— Instructions —
A. List every term that the offer letter defines by putting it in quotation marks inside parentheses.
B. Pick up the offer letter after its last sentence and carry it on.

— Text to read —
>> BEGIN
Exhibit 10.2
June 7, 2024
Paula Hansen
Re: Offer of Employment
Dear Paula:
I am pleased to offer you a position with Docusign, Inc. (the “Company” or “Docusign”) as President and Chief Revenue Officer, reporting to the Chief Executive Officer, with an expected commencement date of August 5, 2024 (“Start Date”). Your primary work location will be our office in San Francisco, CA, subject to regular travel to the Company’s other offices from time to time when reasonably necessary or appropriate to perform your duties. You will receive an initial annual salary of $550,000, less applicable taxes and deductions, which will be paid biweekly in accordance with the Company’s normal payroll procedures. In addition, you will be eligible for a target bonus equal to 100% of your then-current annual salary, based on performance goals established by management.
>> END
— Data shown —
>> BEGIN
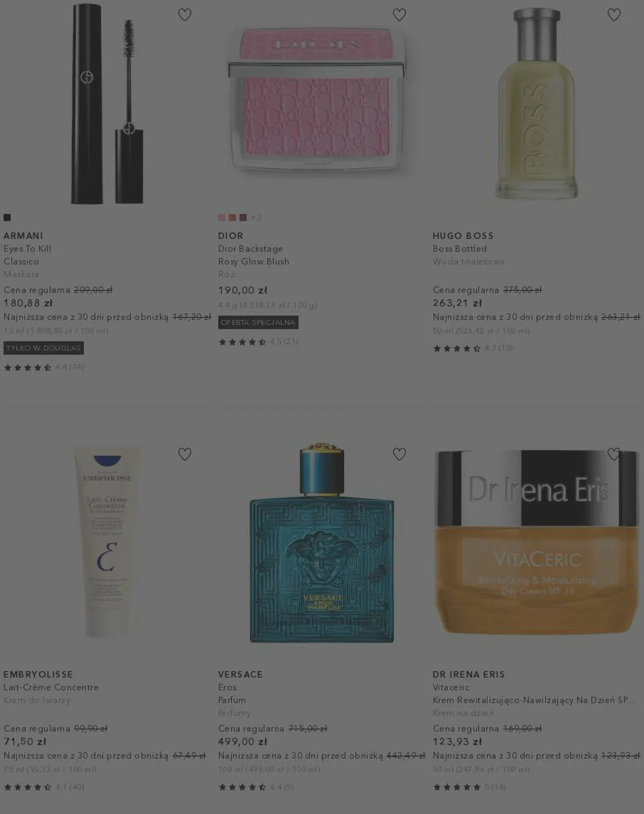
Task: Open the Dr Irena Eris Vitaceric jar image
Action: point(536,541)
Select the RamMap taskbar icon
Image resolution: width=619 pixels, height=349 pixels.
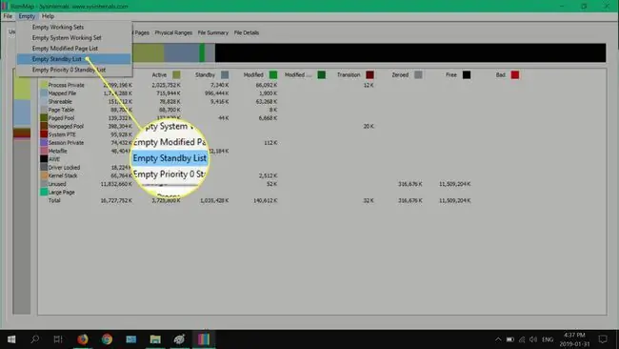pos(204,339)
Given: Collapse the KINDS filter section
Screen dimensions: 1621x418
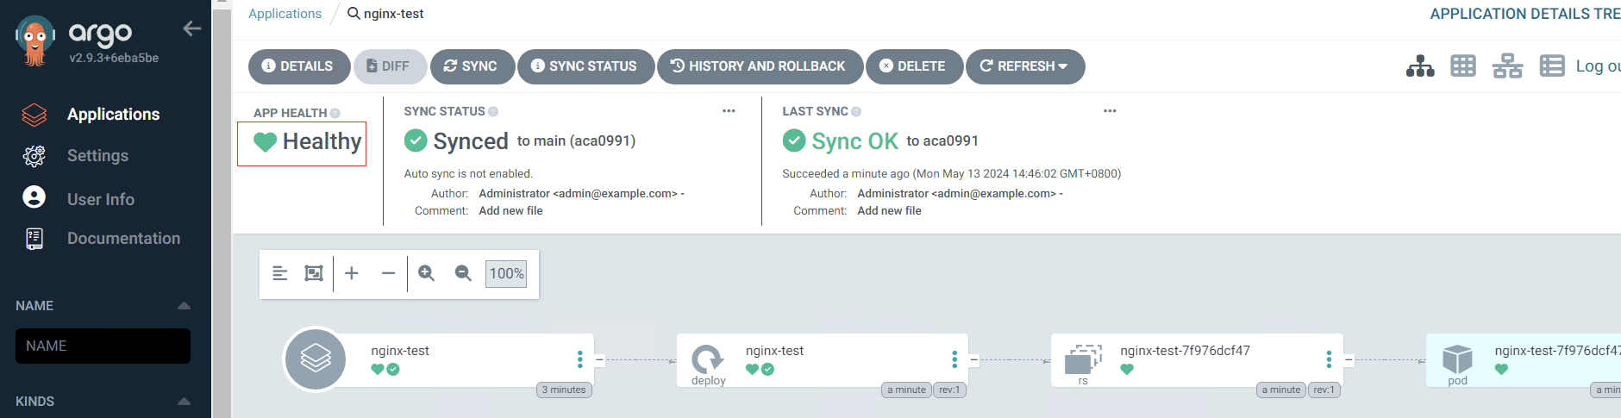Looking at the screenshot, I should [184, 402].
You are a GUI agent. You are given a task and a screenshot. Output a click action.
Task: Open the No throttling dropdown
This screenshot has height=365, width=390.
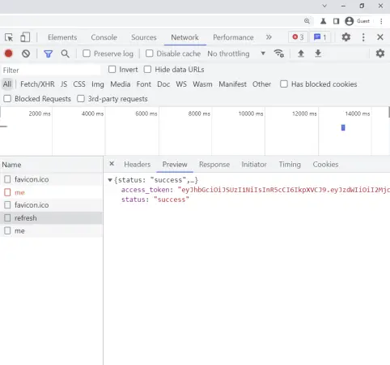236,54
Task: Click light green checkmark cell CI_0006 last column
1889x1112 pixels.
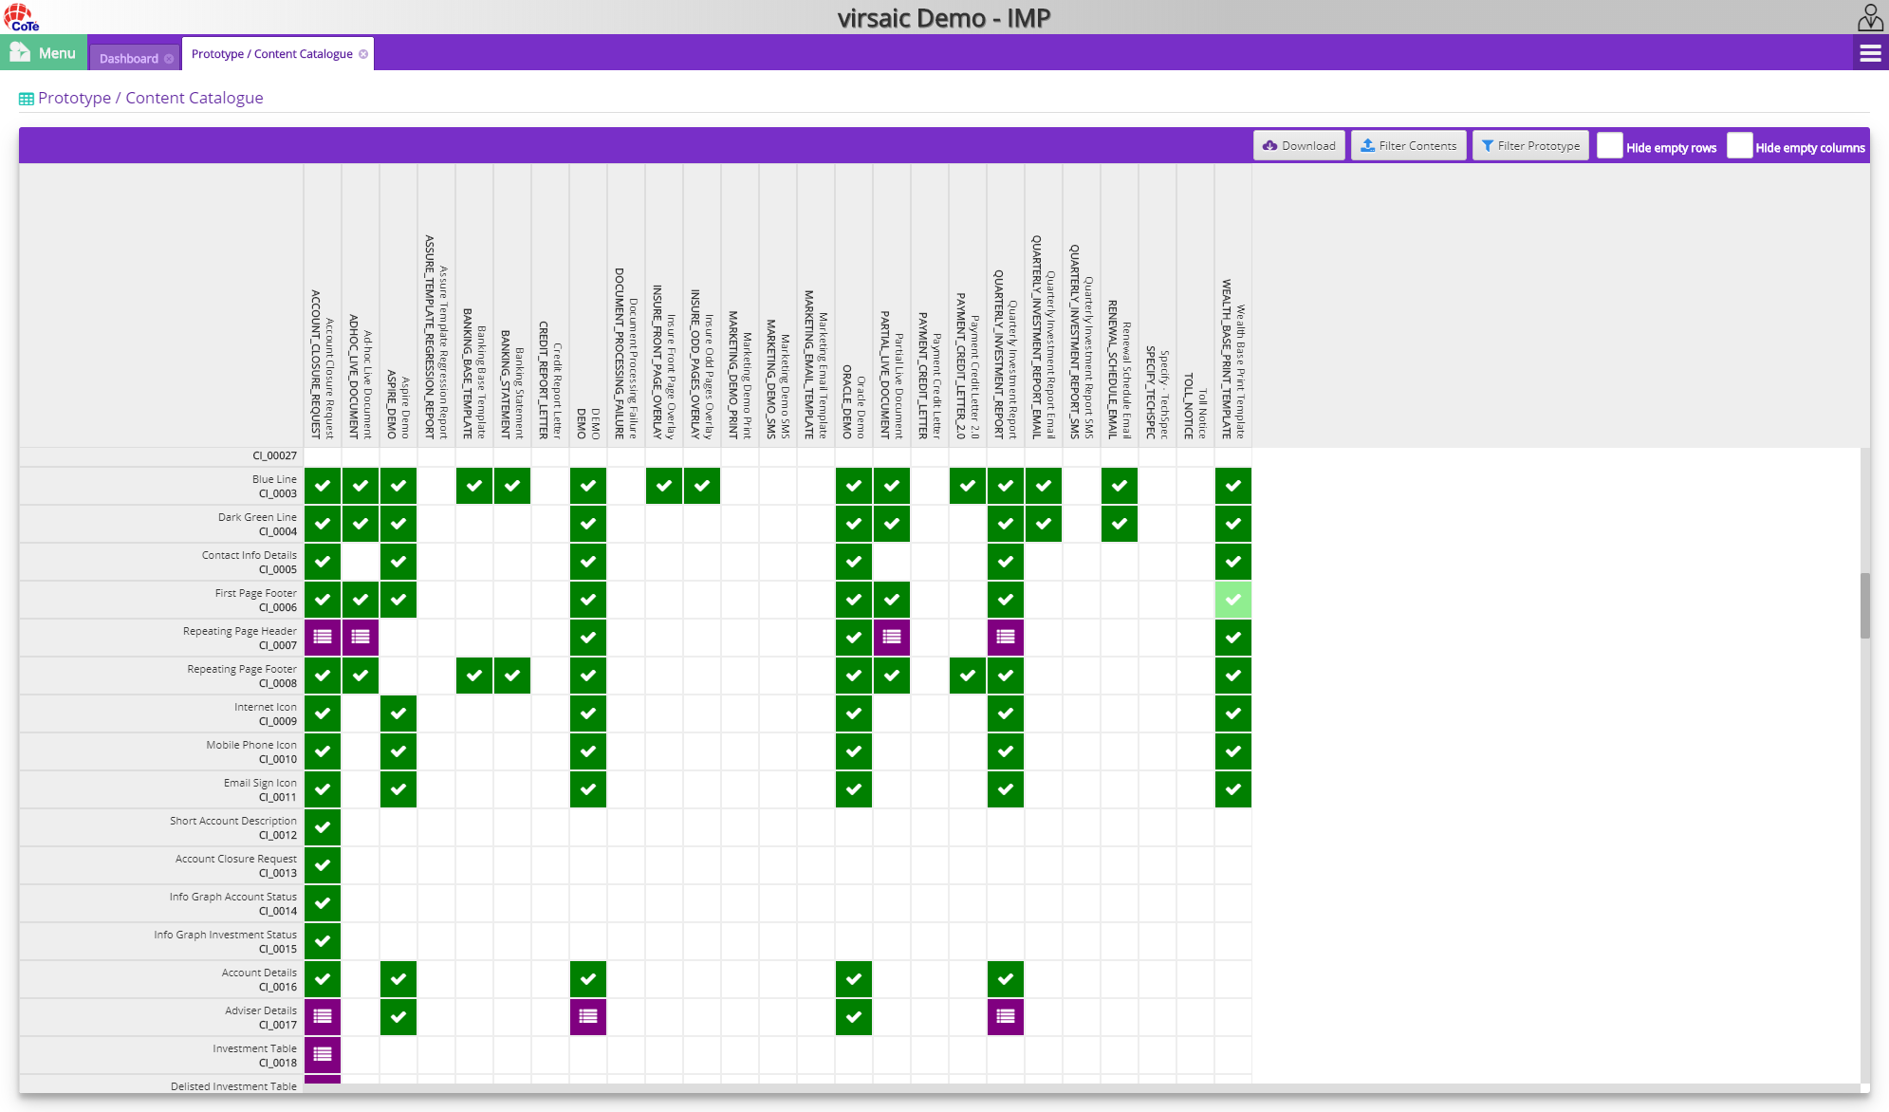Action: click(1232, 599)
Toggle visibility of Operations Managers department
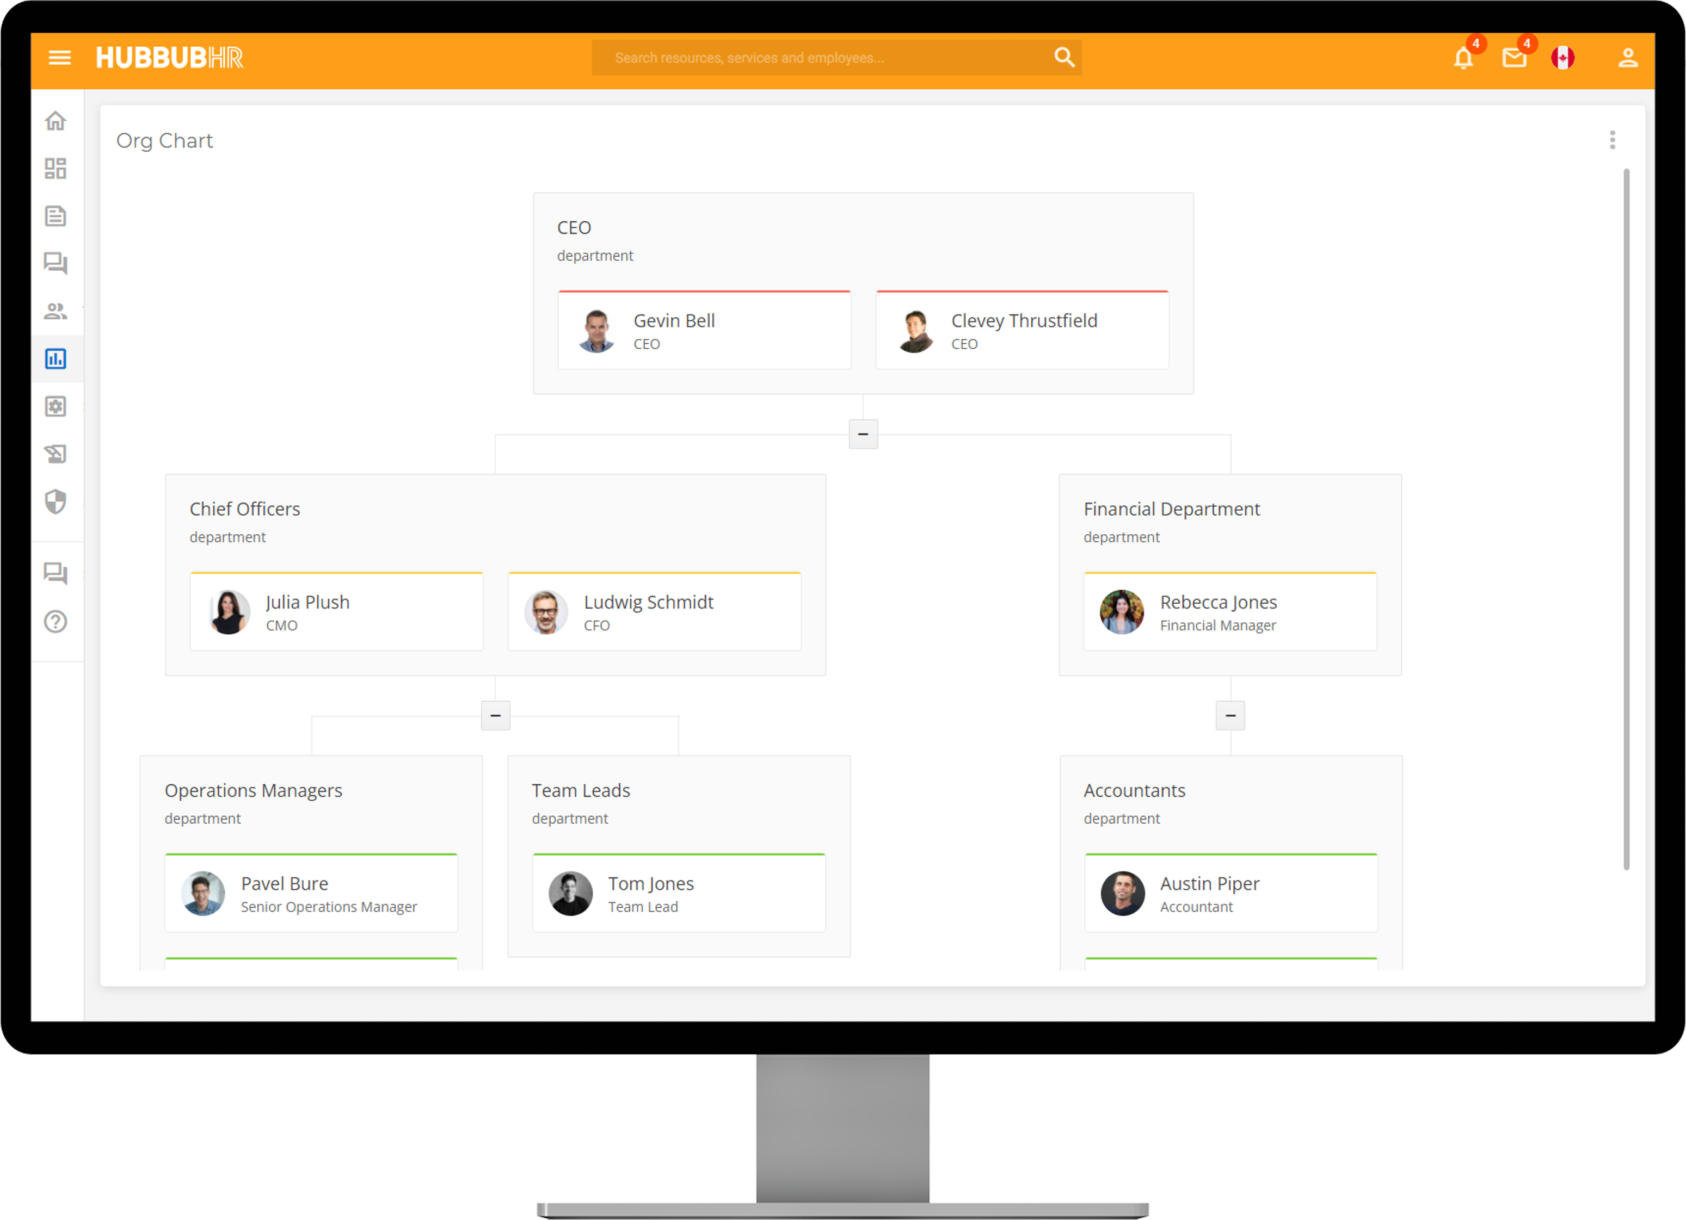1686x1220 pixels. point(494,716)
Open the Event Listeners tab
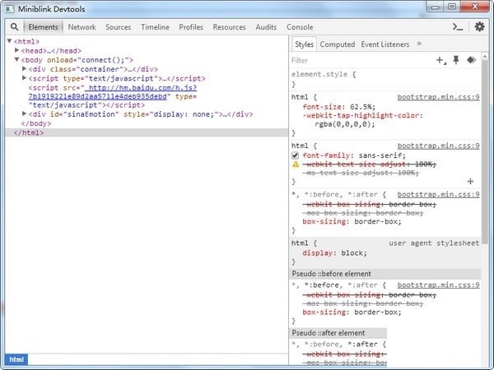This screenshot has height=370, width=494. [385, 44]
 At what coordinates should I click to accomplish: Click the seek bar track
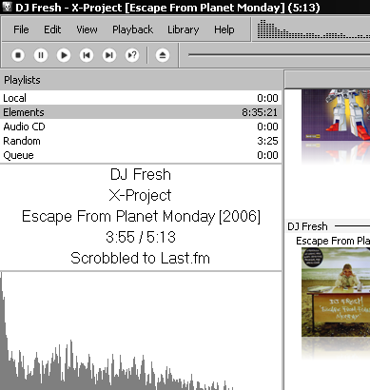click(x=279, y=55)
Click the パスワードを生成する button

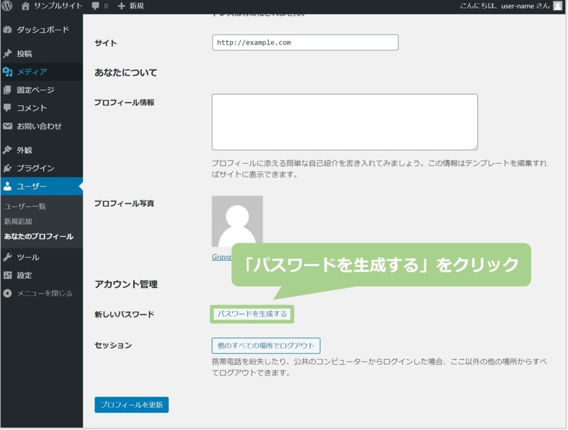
>> END
— Answers to the exercise —
A. Company, Docusign, Start Date

B.
Sign-On Bonus. The Company will pay you a one-time signing bonus of $4,000,000 (the “Sign-On Bonus”), to be paid out in your first payroll following your Start Date. The Sign-On Bonus will be subject to withholding requirements and authorized deductions. The payment of the Sign-On Bonus is an advance and will not be fully earned unless you remain employed by Docusign for one full year from your Start Date. If you resign without Good Reason or are terminated by Docusign for Cause before the one-year anniversary of your Start Date you agree to repay the full amount of the Sign-On Bonus advance at the time of your departure (less 8.33% for each full month of work completed after your Start Date). In the event of a Qualifying Termination prior to the one-year anniversary of your Start Date, Docusign will waive any right to recoup any portion of the Sign-On Bonus. As a condition of receiving the Sign-On Bonus advance, you agree and authorize the Company to deduct any unearned portion of the advance from your final wages, to the extent permitted by applicable laws. If you fail to repay the Sign-On Bonus advance within fourteen days of your departure, interest will accrue on the amount owed at the rate of 1.5% per month. In addition to paying interest, should any dispute arise concerning your obligation to repay the Sign-On Bonus and an arbitration or other legal proceeding results, the prevailing party in any such dispute shall be entitled to recover its or his reasonable attorneys’ fees and costs incurred to the extent they concern the Sign-On Bonus, its repayment, and/or your obligation to repay it.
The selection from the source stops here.